L’économie de plateformes

Un autre volet concerne cette révolution numérique, celle de l’émergence de l’Internet et de la collecte à grande échelle des données personnelles. Ce qu’on appelle l’économie de plateforme, rendue possible par la connectivité des tablettes, smartphones, ordinateurs et instruments de domotique.

Une nouvelle économie qui selon une étude de l’Institut syndical européen (Etui) a fait émerger sur le marché du travail un nouvel acteur : la foule disponible 24h/24 et 7j/7, disséminée sur la planète entière, ou presque, et prête à travailler à des tarifs extrêmement bas.

On connaît les sites de type Uber et Airbnb, qui entrent en concurrence avec des emplois professionnels et régulés.
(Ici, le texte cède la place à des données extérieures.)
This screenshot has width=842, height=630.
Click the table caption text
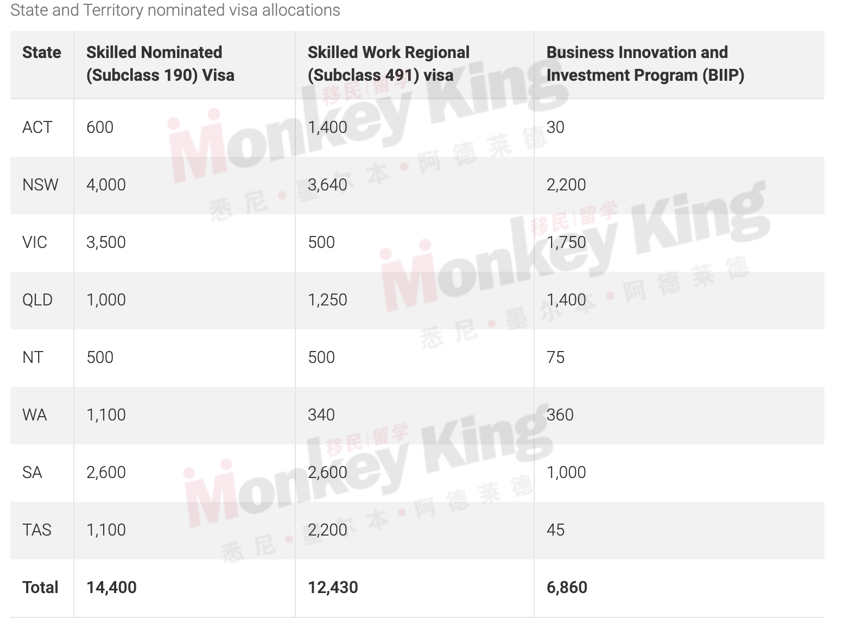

Une situation qui pose un dilemme aux organisations syndicales. Faut-il défendre ces emplois traditionnels ou prioritairement organiser ces nouveaux travailleurs précaires ? Le piège pour les syndicats, selon l’Etui, serait de choisir entre l’une ou l’autre partie de la question.

Organiser les travailleurs

Mais d’autres plateformes sont également dans la ligne de mire de l’institut syndical européen. Ces plateformes de microworking qui emploient des « indépendants » pour de la traduction, de la modération de contenus, de la réalisation de sondages ou du renommage de grandes quantités de fichiers.

Selon l’Etui, le microworking constitue sans doute l’enjeu le plus important pour les organisations syndicales. Droit du travail et syndicats y étant presque totalement absents. L’un des enjeux est d’organiser les travailleurs au-delà de leur statut et de leur pays […] et de faire entrer dans ces usines virtuelles les principes de l’action collective., indique l’Etui.

En 2013, la Banque mondiale a décompté 145 plateformes de travail en ligne qui emploieraient 50 millions de travailleurs. Des chiffres sans doute largement dépassés aujourd’hui.